Results: Median age at time of diagnosis was 11.7 years. Median follow up from time of diagnosis was 1.2 months. Median dose of ifosfamide was 87 g/ m2. Median GFR decreased from 2.7ml/s to 2.2 ml/s (p=0.001). Median of S-crea was initially 48 μl/l and 58.1 μl/l at time of last follow up (p< 0.001). Median of Tp/Ccrea was 1.2 mmol/l and decreased to 1.1 mmol/ l at the end of treatment (p= 0.026). U-P was initially and finally 11.9 mmol and 25.1mmol, respectively (p = 0.008). Median of tubular reabsorption of phosphate decreased from 95% initially to 90% (p=0.001). Daily waste of protein increased from 0.11 g to 0.43 g (p= 0.051). Minimal signs of FS developed in 9 of 17 patients (53%).
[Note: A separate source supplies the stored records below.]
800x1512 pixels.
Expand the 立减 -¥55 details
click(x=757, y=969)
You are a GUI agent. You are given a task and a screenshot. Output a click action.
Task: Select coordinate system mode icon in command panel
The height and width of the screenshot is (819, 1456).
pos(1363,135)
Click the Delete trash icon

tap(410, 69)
Conclsions: Patients with high cumulative doses of ifosfamide are at risk of renal impairement. Despite statistically significant differences of severeral measures observed in this study, clinical impact of post treatment values does not exceed grade 1 toxicity. Observation of minimal signs of FS developed in 53% of patients is of concern and further treatment of ES/PNET should be carefully focused on late effect too.